- **Record set**:
════

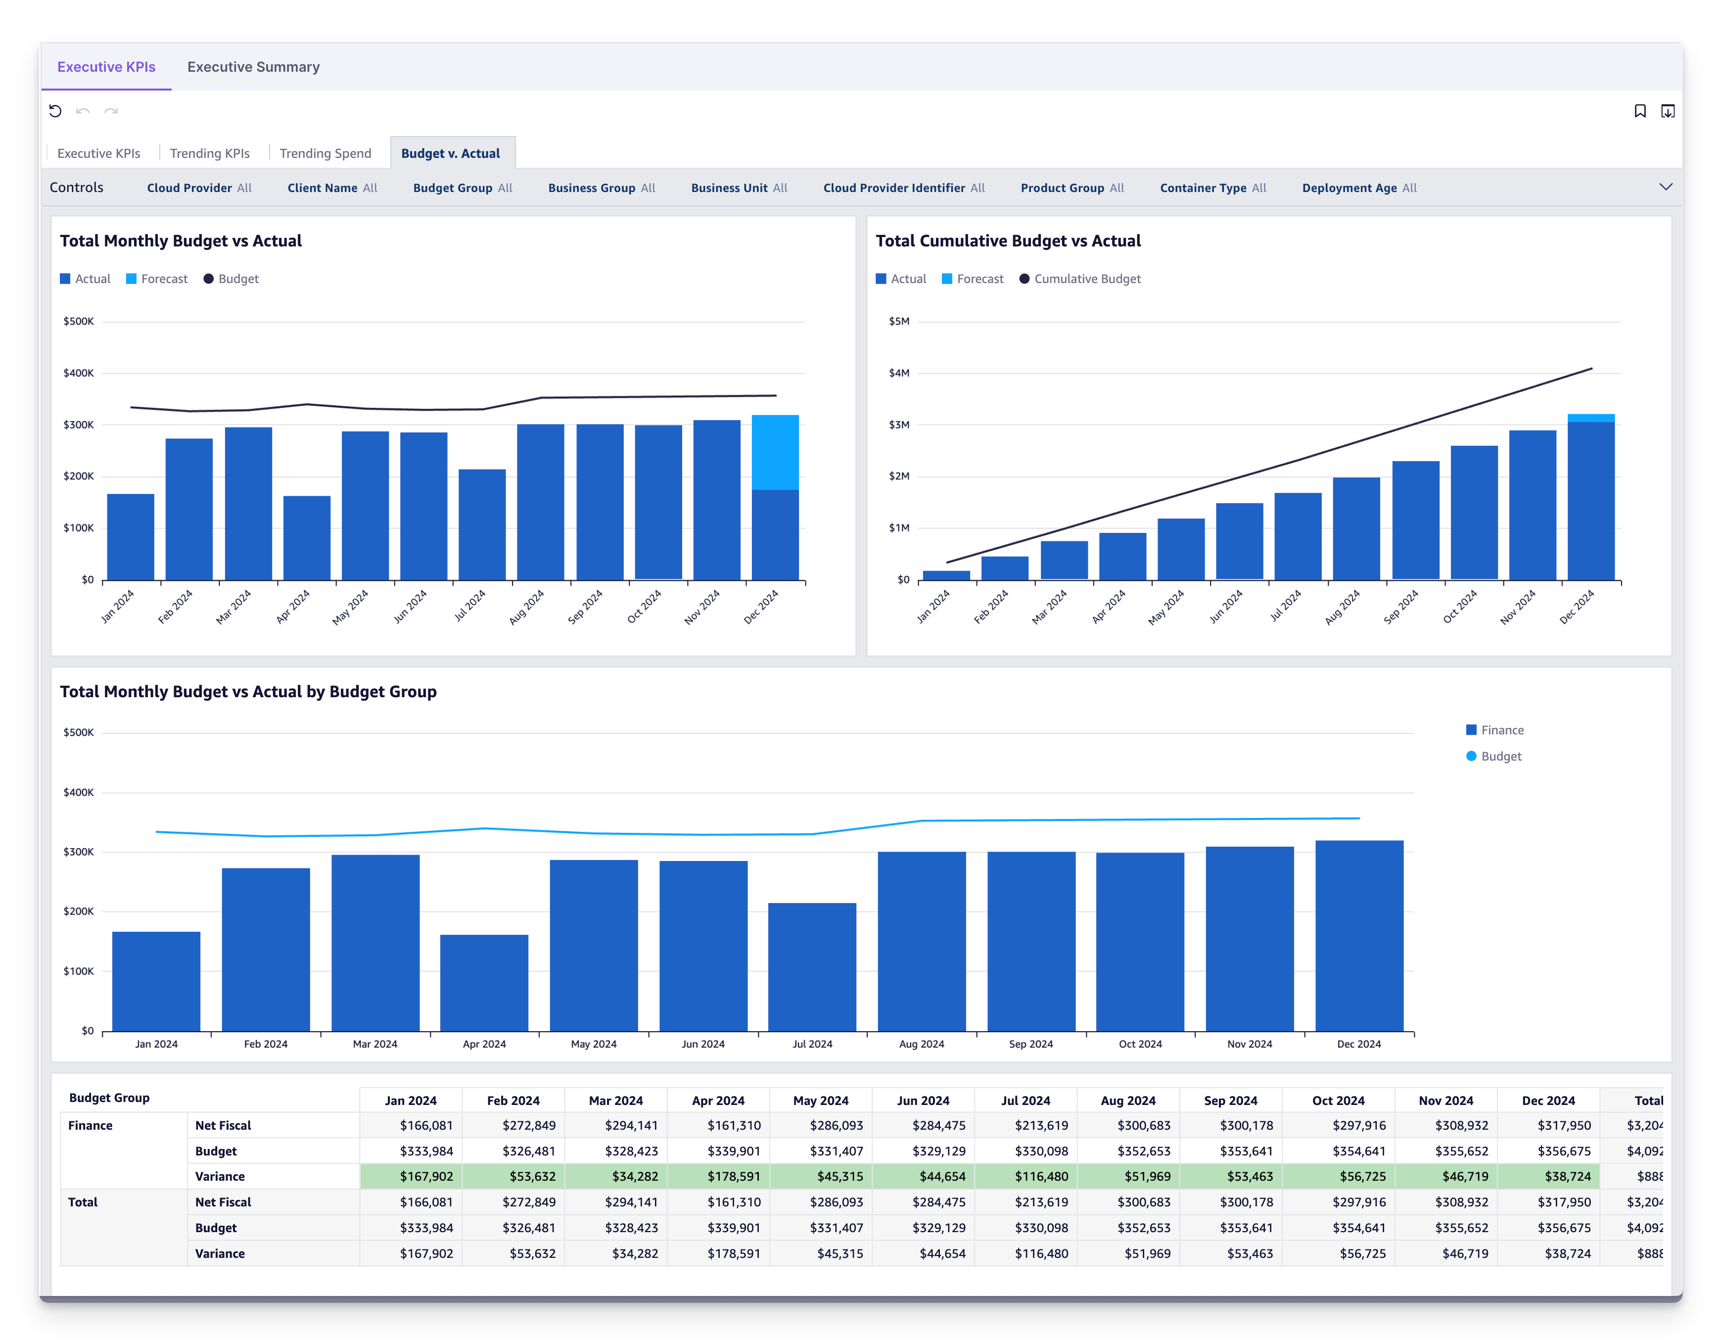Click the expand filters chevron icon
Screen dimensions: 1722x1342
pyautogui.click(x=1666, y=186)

════

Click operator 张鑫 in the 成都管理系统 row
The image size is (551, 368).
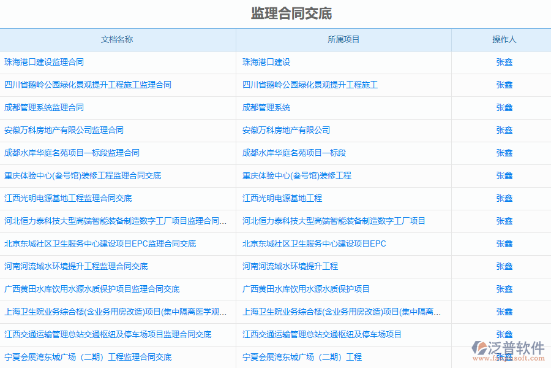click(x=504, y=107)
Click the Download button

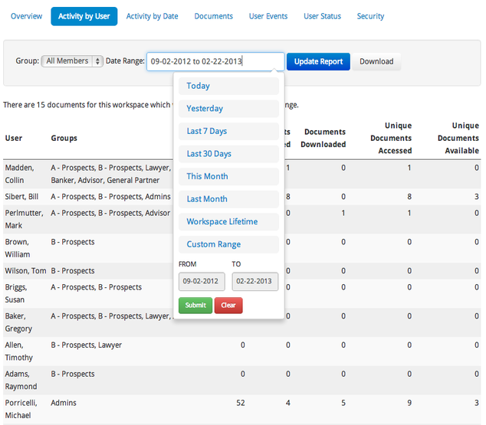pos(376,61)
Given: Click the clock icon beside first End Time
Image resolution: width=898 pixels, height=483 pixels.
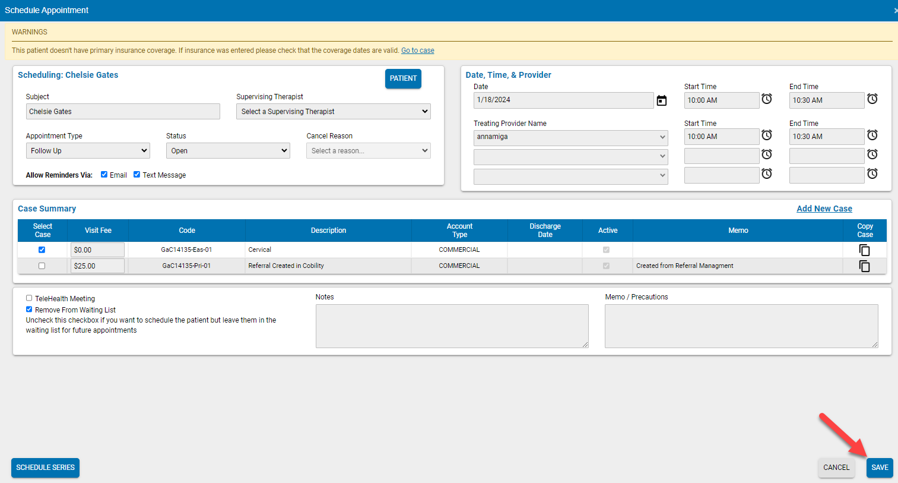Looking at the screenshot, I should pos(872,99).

════

- **Required work**:
Could you rewrite the lines starting at the one containing "Click the Download button" and ending at the one containing "Looking at the", swapping "clock icon" for "timer icon" and leaving everything else unchanged? Give only those lines and omit the pictures.

- **Answer to the task**:
Click the Download button

pos(376,61)
Given: Click the timer icon beside first End Time
Image resolution: width=898 pixels, height=483 pixels.
Looking at the screenshot, I should pos(872,99).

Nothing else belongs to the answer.